Work instructions: Produce word for word the lines of the data below running from the one that has "3 Resep Kuliner" to the one that has "組織職掌 (364, 1112)", inclusive, and no others.

Records for the exercise:
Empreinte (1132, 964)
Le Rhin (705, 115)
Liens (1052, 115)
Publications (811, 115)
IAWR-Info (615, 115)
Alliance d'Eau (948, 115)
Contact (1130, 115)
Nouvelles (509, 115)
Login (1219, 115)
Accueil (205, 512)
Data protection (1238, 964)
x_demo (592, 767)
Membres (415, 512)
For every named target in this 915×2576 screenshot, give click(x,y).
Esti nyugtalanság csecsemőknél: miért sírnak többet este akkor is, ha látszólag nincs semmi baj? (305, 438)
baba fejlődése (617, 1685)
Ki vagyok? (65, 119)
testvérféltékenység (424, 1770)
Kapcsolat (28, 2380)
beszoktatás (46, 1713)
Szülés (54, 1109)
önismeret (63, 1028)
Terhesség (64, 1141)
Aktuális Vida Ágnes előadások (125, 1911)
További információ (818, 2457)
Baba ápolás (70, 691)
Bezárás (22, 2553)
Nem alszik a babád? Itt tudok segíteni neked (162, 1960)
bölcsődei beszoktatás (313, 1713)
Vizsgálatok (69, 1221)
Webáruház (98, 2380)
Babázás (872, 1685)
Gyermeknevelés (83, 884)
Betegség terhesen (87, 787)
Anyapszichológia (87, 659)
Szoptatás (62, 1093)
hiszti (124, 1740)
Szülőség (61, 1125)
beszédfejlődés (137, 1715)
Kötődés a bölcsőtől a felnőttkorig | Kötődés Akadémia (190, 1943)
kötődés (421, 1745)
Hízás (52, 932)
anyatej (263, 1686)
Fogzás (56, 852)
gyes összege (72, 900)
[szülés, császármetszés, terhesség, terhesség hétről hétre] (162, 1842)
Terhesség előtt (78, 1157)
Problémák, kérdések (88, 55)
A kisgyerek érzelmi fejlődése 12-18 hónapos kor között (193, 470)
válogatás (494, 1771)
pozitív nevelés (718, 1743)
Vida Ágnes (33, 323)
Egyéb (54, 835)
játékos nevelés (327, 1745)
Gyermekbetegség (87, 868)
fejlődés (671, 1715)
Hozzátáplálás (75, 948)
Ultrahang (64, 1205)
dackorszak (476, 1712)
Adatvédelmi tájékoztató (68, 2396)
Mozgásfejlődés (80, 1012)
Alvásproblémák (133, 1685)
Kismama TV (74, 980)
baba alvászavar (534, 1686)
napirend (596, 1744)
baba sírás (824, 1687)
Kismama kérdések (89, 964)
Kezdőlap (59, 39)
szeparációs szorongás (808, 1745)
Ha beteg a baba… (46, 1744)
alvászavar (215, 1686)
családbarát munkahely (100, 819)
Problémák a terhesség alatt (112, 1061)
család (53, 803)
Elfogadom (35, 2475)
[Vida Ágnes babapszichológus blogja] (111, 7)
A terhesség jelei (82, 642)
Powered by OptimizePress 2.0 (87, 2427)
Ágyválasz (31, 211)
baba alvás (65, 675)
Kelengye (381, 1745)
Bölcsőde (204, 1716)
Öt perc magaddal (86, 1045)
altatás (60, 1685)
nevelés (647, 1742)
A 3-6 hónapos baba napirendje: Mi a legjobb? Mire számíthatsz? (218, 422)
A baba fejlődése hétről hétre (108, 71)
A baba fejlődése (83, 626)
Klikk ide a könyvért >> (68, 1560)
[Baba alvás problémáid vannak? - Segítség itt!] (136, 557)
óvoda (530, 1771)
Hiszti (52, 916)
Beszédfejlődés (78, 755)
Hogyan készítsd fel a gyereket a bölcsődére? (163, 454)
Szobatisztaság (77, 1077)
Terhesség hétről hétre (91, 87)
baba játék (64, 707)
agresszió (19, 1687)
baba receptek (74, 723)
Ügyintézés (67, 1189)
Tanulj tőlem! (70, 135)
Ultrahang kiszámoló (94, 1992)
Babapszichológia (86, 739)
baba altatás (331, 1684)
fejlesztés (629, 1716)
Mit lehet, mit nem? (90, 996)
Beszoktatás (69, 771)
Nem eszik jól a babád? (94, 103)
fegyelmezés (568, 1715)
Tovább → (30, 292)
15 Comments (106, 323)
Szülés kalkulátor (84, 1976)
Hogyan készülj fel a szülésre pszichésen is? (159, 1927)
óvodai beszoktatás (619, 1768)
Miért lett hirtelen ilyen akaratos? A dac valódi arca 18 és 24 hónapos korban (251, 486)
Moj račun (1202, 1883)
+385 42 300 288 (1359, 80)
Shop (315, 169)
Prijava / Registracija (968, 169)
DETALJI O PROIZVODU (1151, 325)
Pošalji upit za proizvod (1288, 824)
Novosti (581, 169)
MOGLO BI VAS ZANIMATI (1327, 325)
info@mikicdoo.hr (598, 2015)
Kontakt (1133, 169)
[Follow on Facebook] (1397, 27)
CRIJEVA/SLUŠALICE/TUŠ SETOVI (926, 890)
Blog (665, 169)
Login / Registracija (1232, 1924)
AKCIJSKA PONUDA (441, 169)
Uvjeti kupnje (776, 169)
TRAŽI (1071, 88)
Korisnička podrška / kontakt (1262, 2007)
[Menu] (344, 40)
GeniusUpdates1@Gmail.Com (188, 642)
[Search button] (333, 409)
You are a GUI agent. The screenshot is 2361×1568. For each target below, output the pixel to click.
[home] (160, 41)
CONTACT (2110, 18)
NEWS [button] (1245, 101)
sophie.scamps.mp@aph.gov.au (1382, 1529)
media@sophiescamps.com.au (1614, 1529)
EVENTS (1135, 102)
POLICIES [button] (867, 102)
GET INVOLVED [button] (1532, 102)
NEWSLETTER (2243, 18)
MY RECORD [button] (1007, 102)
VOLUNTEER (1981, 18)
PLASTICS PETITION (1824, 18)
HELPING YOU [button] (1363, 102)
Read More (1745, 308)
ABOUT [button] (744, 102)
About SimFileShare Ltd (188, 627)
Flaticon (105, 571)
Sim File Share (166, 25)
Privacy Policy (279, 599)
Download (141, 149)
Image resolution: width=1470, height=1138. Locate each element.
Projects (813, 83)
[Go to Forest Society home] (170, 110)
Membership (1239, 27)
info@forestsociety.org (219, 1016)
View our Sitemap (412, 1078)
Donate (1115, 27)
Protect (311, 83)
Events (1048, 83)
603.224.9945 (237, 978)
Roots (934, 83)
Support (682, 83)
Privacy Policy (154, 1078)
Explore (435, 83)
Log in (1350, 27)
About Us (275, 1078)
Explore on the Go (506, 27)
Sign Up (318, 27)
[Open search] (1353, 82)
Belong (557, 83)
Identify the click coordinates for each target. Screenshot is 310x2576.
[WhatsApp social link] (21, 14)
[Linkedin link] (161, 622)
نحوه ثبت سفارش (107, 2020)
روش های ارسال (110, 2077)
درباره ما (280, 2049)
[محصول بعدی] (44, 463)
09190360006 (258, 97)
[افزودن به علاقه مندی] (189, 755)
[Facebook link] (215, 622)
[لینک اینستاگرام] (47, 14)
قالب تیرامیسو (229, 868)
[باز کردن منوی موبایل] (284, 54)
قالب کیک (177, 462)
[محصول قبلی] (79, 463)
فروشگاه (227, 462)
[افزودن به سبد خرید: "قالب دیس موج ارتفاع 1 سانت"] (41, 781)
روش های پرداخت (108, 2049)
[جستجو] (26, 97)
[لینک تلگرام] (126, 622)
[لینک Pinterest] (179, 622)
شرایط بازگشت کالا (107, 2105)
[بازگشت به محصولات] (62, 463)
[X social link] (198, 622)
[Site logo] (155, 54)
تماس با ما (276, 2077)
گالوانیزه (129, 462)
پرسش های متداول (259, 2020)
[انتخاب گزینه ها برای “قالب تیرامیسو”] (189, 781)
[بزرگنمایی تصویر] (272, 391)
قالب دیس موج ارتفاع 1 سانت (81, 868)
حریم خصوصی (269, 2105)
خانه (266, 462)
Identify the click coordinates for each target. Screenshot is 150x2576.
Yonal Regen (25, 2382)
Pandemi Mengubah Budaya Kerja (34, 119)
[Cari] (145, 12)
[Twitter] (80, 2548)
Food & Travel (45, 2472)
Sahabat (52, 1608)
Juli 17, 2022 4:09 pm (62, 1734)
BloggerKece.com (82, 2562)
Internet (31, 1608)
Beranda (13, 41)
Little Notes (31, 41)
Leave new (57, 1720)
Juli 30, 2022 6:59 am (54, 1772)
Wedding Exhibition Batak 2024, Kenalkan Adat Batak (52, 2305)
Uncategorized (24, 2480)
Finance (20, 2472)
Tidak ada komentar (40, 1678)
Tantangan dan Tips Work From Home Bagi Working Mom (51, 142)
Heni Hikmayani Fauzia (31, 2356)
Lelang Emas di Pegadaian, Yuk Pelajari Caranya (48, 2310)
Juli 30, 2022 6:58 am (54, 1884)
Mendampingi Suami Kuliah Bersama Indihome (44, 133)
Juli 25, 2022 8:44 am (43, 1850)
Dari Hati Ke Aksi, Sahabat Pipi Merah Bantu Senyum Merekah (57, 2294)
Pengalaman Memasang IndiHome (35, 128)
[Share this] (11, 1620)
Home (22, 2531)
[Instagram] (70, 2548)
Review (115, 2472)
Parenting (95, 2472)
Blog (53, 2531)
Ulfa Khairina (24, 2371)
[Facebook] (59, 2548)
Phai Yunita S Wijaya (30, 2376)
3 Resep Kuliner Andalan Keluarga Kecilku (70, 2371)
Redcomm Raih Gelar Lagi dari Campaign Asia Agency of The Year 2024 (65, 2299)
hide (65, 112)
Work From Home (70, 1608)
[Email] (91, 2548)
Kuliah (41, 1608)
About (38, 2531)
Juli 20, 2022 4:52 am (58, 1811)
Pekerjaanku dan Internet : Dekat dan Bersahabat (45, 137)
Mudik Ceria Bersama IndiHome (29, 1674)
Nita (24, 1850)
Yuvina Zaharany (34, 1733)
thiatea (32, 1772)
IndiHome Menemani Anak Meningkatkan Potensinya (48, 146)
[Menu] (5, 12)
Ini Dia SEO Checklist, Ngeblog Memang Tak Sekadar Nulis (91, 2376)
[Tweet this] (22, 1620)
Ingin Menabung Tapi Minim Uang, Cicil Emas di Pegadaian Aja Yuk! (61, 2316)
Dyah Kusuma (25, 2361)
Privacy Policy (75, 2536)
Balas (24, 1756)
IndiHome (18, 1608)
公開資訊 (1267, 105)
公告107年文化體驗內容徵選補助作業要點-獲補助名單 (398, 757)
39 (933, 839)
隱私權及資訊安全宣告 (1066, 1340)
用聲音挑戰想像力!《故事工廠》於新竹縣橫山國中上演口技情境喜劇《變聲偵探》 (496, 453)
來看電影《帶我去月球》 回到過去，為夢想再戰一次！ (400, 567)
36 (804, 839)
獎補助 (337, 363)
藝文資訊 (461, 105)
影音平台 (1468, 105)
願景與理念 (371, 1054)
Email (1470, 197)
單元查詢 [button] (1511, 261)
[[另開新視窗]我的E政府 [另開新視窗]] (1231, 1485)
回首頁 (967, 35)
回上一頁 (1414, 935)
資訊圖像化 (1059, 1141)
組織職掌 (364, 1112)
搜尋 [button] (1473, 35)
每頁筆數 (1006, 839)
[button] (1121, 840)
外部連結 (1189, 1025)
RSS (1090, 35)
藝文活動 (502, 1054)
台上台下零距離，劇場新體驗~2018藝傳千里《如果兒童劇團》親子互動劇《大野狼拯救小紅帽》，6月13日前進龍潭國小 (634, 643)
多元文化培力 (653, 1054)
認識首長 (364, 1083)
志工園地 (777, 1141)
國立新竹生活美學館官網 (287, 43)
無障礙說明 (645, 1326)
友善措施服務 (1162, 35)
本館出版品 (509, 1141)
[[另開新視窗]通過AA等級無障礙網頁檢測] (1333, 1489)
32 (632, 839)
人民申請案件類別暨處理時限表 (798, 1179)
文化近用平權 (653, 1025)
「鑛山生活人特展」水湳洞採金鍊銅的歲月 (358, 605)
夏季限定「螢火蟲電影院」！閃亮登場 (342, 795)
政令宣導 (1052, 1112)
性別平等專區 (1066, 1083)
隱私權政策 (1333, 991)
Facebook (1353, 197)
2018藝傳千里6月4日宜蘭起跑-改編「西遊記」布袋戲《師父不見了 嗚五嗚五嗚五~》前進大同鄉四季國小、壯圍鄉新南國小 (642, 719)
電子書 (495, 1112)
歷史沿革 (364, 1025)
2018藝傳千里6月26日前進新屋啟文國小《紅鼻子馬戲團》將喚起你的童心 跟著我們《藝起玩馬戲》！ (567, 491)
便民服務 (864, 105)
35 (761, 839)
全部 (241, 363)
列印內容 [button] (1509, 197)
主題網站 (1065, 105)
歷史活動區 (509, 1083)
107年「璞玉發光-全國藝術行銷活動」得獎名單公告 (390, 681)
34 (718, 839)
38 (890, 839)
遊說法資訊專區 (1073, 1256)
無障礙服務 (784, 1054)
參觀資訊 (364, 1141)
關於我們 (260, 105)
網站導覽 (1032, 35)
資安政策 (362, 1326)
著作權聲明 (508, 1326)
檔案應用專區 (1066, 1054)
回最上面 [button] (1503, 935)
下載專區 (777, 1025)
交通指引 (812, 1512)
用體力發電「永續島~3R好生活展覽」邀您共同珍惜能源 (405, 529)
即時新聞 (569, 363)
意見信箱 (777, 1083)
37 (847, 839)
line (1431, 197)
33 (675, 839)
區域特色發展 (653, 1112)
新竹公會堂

Result:
3 Resep Kuliner Andalan Keluarga Kecilku (70, 2371)
Redcomm Raih Gelar Lagi dari Campaign Asia Agency of The Year 2024 (65, 2299)
hide (65, 112)
Work From Home (70, 1608)
[Email] (91, 2548)
Kuliah (41, 1608)
About (38, 2531)
Juli 20, 2022 4:52 am (58, 1811)
Pekerjaanku dan Internet : Dekat dan Bersahabat (45, 137)
Mudik Ceria Bersama IndiHome (29, 1674)
Nita (24, 1850)
Yuvina Zaharany (34, 1733)
thiatea (32, 1772)
IndiHome Menemani Anak Meningkatkan Potensinya (48, 146)
[Menu] (5, 12)
Ini Dia SEO Checklist, Ngeblog Memang Tak Sekadar Nulis (91, 2376)
[Tweet this] (22, 1620)
Ingin Menabung Tapi Minim Uang, Cicil Emas di Pegadaian Aja Yuk! (61, 2316)
Dyah Kusuma (25, 2361)
Privacy Policy (75, 2536)
Balas (24, 1756)
IndiHome (18, 1608)
公開資訊 (1267, 105)
公告107年文化體驗內容徵選補助作業要點-獲補助名單 (398, 757)
39 (933, 839)
隱私權及資訊安全宣告 (1066, 1340)
用聲音挑戰想像力!《故事工廠》於新竹縣橫山國中上演口技情境喜劇《變聲偵探》 (496, 453)
來看電影《帶我去月球》 回到過去，為夢想再戰一次！ (400, 567)
36 (804, 839)
獎補助 (337, 363)
藝文資訊 (461, 105)
影音平台 (1468, 105)
願景與理念 (371, 1054)
Email (1470, 197)
單元查詢 [button] (1511, 261)
[[另開新視窗]我的E政府 [另開新視窗]] (1231, 1485)
回首頁 (967, 35)
回上一頁 (1414, 935)
資訊圖像化 (1059, 1141)
組織職掌 (364, 1112)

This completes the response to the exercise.